Paris began to evacuate its children to the country on Wednesday. Carrying dolls, knapsacks and Government-supplied gas masks, young Parisians, with their mothers, crowded the railroad stations, whooped and scampered, set off in trains and taxis for safety zones, where many a Parisian family had prudently rented and provisioned a shelter in advance.
For Berlin's children there was no evacuation. Schools were closed but children began each day with gas mask drill, prepared, if and when air raids came, to scurry to bomb shelters.
Warsaw's children were least prepared. Lacking bombproof shelters or gas masks, the city's tots manned shovels and joined their mothers in digging trenches. When, at dawn Friday, the bombs began to fall, on a children's asylum, a refugees' train, thousands of women and children fled from Warsaw to the country, thousands more fled from the country into Warsaw.
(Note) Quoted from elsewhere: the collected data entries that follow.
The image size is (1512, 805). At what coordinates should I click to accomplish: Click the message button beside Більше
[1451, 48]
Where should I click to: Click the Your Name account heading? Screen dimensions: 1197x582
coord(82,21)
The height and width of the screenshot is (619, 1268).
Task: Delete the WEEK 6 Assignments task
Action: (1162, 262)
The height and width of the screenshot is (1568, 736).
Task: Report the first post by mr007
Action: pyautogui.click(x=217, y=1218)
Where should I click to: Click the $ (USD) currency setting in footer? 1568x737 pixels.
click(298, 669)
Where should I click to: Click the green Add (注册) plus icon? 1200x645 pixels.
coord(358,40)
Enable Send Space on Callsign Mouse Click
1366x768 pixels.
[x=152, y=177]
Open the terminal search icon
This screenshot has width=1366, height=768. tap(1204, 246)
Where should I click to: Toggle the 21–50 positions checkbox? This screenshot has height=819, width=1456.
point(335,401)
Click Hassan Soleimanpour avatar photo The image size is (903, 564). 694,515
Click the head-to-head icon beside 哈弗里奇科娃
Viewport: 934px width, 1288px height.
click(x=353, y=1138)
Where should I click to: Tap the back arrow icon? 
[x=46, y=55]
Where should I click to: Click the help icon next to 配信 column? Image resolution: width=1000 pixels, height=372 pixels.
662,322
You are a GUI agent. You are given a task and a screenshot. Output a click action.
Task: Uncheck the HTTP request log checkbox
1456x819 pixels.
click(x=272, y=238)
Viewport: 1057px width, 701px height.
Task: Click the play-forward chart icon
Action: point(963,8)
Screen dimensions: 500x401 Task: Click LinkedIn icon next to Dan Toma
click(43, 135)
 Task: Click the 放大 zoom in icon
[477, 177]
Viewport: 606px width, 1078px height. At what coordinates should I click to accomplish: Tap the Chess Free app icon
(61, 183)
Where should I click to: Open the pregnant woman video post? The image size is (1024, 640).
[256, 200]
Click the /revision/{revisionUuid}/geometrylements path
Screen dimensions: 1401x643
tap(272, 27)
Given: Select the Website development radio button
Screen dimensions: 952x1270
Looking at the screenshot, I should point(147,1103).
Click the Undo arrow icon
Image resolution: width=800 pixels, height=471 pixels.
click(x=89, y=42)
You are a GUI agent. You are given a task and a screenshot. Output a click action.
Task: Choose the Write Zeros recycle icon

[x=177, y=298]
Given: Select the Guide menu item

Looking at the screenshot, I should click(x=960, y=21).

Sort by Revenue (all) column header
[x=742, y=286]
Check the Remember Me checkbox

London was most thoroughly prepared. It planned to evacuate its 650,000 school children, school by school, into "safe" areas, billet them with rural families, teach them in rural schools on double shifts. On Monday, when London's schools opened for the fall term, its school children had a dress rehearsal. Instead of books, each child brought to school a gas mask and a knapsack (for some a pillowcase had to do) containing a change of underwear, spare stockings, pajamas, toothbrush, towel, soap, comb, 48-hours rations, milk, canned beef, biscuits, chocolate bars. Excused from lessons, pupils played all day in their schoolyards. When they tired of play, they broke into their knapsacks and ate their rations. The next three days were duller. London's school children just waited.
Friday, two days before their country declared war on Germany, they were ready. In the grey morning they marched to school, gathered for final instructions. Not knowing where he was going (each school was to take the first free train out), each child had a postcard, to be sent home when he arrived at his billet. On his clothes was sewn his name and address. A Mr. Brown's four children, aged 4 to 11, marched with their names printed in big letters on their backs. From London and 28 other cities, all through last weekend and this week, the greatest mass evacuation in Britain's history went on. Some children were grave-faced. Some, like their mothers who had come along to say goodby, wept. But most were elated by their adventure. They stamped and sang and danced the Lambeth Walk as they waited for their trains. It was almost as good as being at the front. This was War and they were in it.
Hill City
Pittsburgh's Hill district is a teeming, sunless slum whose children, mostly Negroes, never have spending money and often get into mischief. Having failed to make them behave by ordinary police methods, Director of Public Safety George E. A. Fairley last year gave the job to a young Negro detective, a University of Pittsburgh graduate and former Y.M.C.A. secretary named Howard McKinney. McKinney soon decided that dramatic methods were needed. The film Boys Town put him on the right track. He got 980 young Hill citizens to go to the polls to elect a mayor (Newsboy Roland Myers, 18), a district attorney, two judges, a city council. Hill City's officials-elect spent many hours in Pittsburgh's grown-up council and courts, learning their duties. Three months ago they began to function in their own headquarters (three floors above a movie theatre, donated by genial Theatre Owner Harry Hendel), making laws, reducing juvenile crime.
Each day they get reports from city officials on false fire alarms, pilferings, other misdemeanors. Because they know well their fellow citizens' habits and hangouts, Hill City's youthful detectives have little trouble catching criminals or persuading parents to bring them to court. There each Saturday, Hill City's young judges soberly hand out justice. Wrongdoers suffer most from loss of prestige. They are also subject to standard penalties: for stealing streetcar rides, washing windows at "City Hall" for two weeks, drawing pictures of what happens to boys who fall off streetcars; for serious crimes, hard labor, i.e., scrubbing & cleaning at City Hall three times a week.
Hill City's judges sometimes go wrong on legal phraseology but they display plenty of common sense. Once, youthful defense counsel objected to a district attorney s question: "He's using words too big for my client to understand." Judge Esther Riddley, 16 promptly ruled: "Objection granted."
Last week Hill City's government faced its severest test. Riding a tricycle down the street, a Negro boy ran down and hurt a white one, aged 6, also on a tricycle. Two of Hill City's toughest gangs, partisans of the aggressor and the aggrieved promptly declared war, began to brandish knives, sticks, stones. As the Hill became a battlefield, its citizens appealed not to the police but to its youthful officials. With Howard McKinney's help, they settled the affair in half an hour.
Pittsburgh's public officials last week took off their hats to Howard McKinney estimated that Hill City's citizens had ready recovered pilferings totaling $508 reduced false fire alarms by 60% (saving the city some $4,000), cut petty crime about 25%.